Psalm 27:8 My heart says of you, “Seek his face!”
Your face, LORD, I will seek.
There are evidently some difficulties in translating the Hebrew of the very first part of this verse, given the assorted variations in different translations, but none of that affects the meaning. This whole Psalm is a beautiful expression of the heart of a disciple. No one can be a disciple of Christ without seeking His face. This is the biggest problem with professional Christians, those for whom their faith has become a job. Pastors who don’t pray, or even read the Bible except for sermon preparation, can hardly be called disciples. The moment we think we’ve “got the routine down” we cease being genuine disciples, because the work of a disciple of Christ can only be accomplished by the power of God. True discipleship is a constant pressing in for more of God, laying ourselves open before Him and asking Him to do whatever surgery is necessary in order to transform us into the likeness of His Son, our Lord and Savior. This is not an ivory tower activity; it is in the middle of our interactions with others that we most need Him. However, this is not a desperate, frantic seeking, because a true disciple knows that God always answers, and His answers are always good, even when they are “No.” As the last verse of the Psalm says, a disciple will wait expectantly for God.

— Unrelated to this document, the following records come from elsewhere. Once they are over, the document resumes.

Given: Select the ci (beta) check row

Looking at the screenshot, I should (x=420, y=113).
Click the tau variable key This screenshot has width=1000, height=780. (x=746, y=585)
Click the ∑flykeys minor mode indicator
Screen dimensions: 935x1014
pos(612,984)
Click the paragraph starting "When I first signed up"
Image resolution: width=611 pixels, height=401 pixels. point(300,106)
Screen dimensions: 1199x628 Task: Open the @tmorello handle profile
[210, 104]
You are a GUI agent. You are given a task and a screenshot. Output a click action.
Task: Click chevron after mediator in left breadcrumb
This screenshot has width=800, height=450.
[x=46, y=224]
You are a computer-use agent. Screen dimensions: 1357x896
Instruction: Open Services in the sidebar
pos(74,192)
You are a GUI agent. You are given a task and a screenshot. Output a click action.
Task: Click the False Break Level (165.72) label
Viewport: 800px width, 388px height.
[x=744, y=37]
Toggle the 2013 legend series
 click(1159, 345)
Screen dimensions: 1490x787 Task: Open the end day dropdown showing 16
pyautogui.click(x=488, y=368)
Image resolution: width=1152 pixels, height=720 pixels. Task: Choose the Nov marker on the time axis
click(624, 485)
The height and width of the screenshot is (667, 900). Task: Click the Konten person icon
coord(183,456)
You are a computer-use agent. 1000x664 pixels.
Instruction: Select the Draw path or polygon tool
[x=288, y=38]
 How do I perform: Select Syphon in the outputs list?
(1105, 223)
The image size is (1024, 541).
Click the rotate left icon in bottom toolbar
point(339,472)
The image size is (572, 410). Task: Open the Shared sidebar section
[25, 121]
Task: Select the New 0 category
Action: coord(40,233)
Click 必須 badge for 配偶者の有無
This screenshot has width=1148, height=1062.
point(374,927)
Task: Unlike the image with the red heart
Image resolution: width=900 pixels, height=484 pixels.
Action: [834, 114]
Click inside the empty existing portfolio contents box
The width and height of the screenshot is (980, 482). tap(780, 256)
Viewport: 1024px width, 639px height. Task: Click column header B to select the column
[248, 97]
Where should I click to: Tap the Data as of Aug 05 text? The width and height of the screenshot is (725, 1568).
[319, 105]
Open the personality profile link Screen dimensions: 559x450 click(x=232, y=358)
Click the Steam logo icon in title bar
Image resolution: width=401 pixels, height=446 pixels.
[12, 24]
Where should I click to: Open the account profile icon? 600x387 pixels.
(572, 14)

This could hardly be more applicable to me, in every detail! I have tasted God and found Him good (Psalm 34:8), and I can’t get enough of Him. At the same time, the pressures of pastoring, particularly when I am bi-vocational of necessity, generate the temptation to kick into automatic mode just to get through another Sunday. I have got to keep my appetite for God fresh, not allowing anything to dull it. It is perversely true that stresses of all sorts can cause us to take our eyes off of God, when they should make us seek Him even more. I’ve got to keep watch over my heart so that I don’t focus on the problems to the exclusion of the One who is the answer to them all.
Father, thank You for the exercise in this very thing that You are giving me right now. Food poisoning can be very distracting! There are many different things pulling at my mind right now, as You well know. Help me rest, relax, and rejoice in You today, trusting You for the answer to each question and staying quiet enough to hear those answers. You know that I need wisdom, and I know that You have the wisdom I need. Help me seek You more than I seek any of the things You provide, as good as they are, so that nothing may hinder or distort the flow of Your Spirit through me, for the blessing of all and for Your glory. Thank You. Praise God!